Dear Prudence,
I am a 22-year-old autistic woman who recently got a service dog. I didn’t get my diagnosis until I was 19. She is task-trained to provide medication reminders at specific times. She also provides a great deal of emotional support when I’m dealing with depression and social anxiety, although I know that particular benefit is not considered a task by the ADA. Sometimes, we face pushback in public places, because my disability is invisible. But in those situations, I am able to advocate for myself. However, my current problem stems from a situation where my dog is not guaranteed access by law. I was invited to a small, socially distanced gathering at some friends’ home back in October. As usual, I planned to have my service dog with me, since she goes with me everywhere. But on the day of the event, one of the hosts reached out to me (in a group message with the other three hosts) to inform me that they had decided that my service dog would have to stay at home. They said it was for the “safety and comfort” of everyone involved.
It became a long argument between myself and the three siblings who hosted this gathering. Their reasoning was that my dog might rile up their own dog (the two are siblings and enjoy opportunities to play together). I offered to keep my dog leashed throughout the entire event or to bring her kennel and leave her in a back room. I was told that neither of these were an option and that I needed to “get over it” if I was sometimes told that my service dog wasn’t welcome in a private home. After all, I’m “fine without her for a couple of hours.”

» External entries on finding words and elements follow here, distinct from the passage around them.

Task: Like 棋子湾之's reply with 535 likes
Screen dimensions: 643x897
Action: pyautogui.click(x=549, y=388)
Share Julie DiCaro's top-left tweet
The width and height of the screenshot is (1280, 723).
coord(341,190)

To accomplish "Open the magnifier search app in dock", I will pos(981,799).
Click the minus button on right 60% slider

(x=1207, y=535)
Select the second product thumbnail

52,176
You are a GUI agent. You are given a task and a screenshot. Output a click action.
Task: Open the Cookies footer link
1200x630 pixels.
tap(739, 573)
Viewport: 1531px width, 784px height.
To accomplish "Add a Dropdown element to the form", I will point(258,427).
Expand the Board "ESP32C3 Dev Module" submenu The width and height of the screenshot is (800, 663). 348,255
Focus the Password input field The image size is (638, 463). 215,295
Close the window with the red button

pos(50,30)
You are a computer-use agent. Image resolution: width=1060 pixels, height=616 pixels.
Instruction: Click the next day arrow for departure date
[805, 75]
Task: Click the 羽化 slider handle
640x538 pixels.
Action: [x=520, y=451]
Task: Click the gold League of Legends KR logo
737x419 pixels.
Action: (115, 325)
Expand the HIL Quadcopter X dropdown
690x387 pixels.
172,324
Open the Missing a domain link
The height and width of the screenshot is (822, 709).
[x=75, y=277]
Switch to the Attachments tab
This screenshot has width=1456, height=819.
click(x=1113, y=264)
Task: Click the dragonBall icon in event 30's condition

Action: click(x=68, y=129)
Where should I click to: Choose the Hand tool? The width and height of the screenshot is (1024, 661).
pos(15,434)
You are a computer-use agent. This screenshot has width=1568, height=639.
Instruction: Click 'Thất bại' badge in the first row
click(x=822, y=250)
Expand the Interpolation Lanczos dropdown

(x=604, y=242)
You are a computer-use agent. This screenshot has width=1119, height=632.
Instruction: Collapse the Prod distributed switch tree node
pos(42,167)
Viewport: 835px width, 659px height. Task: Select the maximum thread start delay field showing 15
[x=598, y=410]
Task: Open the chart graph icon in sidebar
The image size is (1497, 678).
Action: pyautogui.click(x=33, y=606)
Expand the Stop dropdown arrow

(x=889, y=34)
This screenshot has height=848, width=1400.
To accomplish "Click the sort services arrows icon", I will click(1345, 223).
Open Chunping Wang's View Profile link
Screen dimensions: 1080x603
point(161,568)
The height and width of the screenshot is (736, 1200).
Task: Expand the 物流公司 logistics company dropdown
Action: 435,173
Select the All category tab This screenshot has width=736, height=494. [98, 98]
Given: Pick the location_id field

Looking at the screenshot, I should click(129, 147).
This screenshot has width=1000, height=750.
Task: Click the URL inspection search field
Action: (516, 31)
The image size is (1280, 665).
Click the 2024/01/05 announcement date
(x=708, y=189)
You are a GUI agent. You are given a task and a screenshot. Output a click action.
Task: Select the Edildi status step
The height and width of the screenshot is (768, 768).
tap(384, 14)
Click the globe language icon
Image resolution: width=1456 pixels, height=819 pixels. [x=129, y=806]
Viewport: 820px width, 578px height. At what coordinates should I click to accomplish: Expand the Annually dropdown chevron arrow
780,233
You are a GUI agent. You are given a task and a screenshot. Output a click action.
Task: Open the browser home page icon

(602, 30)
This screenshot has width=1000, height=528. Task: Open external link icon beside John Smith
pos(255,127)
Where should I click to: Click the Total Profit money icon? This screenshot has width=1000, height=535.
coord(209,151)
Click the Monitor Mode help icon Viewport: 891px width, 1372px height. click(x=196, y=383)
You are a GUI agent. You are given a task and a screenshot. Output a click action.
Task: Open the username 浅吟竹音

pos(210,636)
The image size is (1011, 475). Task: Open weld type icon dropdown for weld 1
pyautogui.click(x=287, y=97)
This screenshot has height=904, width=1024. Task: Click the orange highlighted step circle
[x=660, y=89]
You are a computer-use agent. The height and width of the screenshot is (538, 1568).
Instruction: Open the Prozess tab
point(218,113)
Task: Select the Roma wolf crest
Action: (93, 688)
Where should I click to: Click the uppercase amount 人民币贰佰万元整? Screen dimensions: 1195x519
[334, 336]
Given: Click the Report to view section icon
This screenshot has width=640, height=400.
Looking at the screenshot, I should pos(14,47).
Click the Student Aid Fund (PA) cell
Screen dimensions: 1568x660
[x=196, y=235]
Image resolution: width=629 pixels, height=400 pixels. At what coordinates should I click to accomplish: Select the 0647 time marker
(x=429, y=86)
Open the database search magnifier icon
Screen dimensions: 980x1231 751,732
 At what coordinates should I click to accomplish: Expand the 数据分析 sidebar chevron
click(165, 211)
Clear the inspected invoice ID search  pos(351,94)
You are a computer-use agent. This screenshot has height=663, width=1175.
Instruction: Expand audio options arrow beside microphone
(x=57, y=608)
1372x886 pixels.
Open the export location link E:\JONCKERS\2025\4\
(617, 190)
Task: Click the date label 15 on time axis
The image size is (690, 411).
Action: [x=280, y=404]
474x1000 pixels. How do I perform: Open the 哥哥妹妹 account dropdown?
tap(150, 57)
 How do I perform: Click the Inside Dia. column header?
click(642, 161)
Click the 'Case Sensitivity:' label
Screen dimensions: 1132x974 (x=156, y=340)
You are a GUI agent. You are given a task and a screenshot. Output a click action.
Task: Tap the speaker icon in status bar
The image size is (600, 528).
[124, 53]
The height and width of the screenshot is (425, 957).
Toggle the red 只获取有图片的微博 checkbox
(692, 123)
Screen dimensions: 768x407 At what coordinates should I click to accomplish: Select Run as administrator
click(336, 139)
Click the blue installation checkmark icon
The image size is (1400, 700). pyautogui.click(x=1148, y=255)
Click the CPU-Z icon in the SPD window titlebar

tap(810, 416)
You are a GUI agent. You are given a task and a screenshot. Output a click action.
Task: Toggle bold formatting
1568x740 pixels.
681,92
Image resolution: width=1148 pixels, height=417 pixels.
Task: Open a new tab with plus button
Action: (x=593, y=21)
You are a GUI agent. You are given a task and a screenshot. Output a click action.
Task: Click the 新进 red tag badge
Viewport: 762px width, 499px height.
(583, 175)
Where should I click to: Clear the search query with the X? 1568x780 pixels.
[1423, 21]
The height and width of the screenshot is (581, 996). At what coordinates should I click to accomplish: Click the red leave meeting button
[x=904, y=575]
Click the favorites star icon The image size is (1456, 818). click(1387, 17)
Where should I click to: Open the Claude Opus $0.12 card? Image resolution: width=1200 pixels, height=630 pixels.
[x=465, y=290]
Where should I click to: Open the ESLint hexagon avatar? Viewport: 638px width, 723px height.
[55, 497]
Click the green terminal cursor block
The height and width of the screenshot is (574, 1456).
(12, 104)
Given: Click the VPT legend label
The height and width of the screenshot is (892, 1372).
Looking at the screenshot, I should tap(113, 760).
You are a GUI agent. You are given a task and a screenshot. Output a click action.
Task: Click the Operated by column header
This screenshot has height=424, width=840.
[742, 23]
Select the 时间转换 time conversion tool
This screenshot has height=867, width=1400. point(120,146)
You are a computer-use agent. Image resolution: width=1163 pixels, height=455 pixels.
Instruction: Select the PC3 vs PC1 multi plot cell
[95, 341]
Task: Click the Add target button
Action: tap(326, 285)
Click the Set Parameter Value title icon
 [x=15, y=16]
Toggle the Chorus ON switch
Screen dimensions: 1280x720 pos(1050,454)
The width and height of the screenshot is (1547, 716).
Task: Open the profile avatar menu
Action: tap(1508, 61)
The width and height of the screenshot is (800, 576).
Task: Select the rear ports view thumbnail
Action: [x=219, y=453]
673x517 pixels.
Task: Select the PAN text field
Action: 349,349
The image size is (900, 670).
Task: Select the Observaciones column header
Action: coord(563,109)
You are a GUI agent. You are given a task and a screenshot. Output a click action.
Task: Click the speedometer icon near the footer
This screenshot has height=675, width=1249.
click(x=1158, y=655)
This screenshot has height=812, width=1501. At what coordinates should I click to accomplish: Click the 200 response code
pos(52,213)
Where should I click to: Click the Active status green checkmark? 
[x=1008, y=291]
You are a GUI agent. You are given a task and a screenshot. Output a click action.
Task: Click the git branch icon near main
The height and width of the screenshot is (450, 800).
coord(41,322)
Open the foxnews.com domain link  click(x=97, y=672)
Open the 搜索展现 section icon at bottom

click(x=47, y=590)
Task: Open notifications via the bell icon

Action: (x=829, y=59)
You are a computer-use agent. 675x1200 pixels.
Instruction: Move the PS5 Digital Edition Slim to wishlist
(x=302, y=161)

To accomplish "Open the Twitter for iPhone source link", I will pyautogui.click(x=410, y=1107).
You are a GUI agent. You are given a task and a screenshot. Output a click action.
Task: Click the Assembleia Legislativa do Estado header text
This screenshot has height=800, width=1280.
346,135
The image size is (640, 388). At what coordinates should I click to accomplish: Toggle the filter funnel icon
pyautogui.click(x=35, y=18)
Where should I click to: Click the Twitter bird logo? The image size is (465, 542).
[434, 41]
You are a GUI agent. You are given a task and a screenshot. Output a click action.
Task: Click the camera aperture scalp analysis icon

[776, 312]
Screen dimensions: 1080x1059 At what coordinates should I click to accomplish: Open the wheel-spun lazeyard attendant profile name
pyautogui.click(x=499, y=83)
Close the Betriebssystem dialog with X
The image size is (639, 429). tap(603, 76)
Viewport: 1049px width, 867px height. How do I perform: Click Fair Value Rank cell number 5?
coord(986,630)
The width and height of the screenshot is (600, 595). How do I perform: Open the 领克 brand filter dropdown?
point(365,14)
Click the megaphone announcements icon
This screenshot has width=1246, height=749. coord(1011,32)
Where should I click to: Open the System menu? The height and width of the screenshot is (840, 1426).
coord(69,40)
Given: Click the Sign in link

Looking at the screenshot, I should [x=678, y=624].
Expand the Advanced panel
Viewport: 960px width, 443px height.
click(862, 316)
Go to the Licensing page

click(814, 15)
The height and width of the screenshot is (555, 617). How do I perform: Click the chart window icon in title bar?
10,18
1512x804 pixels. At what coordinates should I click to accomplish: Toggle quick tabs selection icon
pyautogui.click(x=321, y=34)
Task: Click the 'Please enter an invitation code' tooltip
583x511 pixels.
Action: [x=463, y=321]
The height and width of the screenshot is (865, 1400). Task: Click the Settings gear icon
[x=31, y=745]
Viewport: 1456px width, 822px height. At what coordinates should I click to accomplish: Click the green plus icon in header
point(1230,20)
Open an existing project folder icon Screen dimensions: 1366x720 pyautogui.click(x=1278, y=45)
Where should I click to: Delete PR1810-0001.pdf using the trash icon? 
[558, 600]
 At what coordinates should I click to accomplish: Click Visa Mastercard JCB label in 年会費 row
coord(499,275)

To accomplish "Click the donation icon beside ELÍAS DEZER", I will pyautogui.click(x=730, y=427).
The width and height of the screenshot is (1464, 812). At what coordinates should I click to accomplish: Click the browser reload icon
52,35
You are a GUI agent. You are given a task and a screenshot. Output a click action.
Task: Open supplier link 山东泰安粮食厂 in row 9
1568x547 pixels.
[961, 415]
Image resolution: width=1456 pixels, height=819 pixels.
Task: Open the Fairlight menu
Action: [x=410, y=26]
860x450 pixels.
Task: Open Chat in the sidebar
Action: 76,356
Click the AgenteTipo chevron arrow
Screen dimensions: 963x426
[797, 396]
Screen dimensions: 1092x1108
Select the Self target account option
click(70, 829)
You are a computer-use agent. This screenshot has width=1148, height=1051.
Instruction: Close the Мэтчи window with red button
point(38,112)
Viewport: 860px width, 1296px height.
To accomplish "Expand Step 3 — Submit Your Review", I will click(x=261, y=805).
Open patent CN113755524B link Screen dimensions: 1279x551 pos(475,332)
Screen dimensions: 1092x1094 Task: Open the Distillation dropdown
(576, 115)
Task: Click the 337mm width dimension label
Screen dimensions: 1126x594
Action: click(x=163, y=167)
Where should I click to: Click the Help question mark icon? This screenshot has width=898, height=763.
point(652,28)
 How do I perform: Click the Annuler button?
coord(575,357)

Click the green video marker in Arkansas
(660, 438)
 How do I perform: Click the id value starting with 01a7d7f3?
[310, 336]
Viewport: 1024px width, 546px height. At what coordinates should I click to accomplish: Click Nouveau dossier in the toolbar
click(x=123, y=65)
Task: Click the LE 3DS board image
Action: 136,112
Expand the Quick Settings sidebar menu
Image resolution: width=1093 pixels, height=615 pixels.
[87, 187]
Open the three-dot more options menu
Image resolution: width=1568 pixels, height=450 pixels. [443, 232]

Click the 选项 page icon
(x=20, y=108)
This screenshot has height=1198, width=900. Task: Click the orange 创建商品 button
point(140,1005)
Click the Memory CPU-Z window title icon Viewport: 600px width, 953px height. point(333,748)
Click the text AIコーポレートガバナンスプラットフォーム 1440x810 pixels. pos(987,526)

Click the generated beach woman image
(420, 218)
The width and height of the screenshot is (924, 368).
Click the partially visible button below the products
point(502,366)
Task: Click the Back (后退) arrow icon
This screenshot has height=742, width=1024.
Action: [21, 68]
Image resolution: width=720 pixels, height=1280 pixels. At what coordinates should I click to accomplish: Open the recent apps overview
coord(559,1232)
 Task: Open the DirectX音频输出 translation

By law, I know my animal has no protection in a private space, but am I right to think that their attitude and ultimatum were both extraordinarily rude? When I tried to explain how refusing to allow my trained, hypoallergenic service dog lies somewhere between unkindness and discrimination, these friends insisted that I was simply being dramatic and that a service dog is not equivalent to medically necessary equipment like insulin or a wheelchair or glasses. I don’t know how my friendship with this family can proceed if they really believe that there are certain situations when it’s totally fine to demand my service animal stay at home, without a compelling reason. Is there a way to salvage this?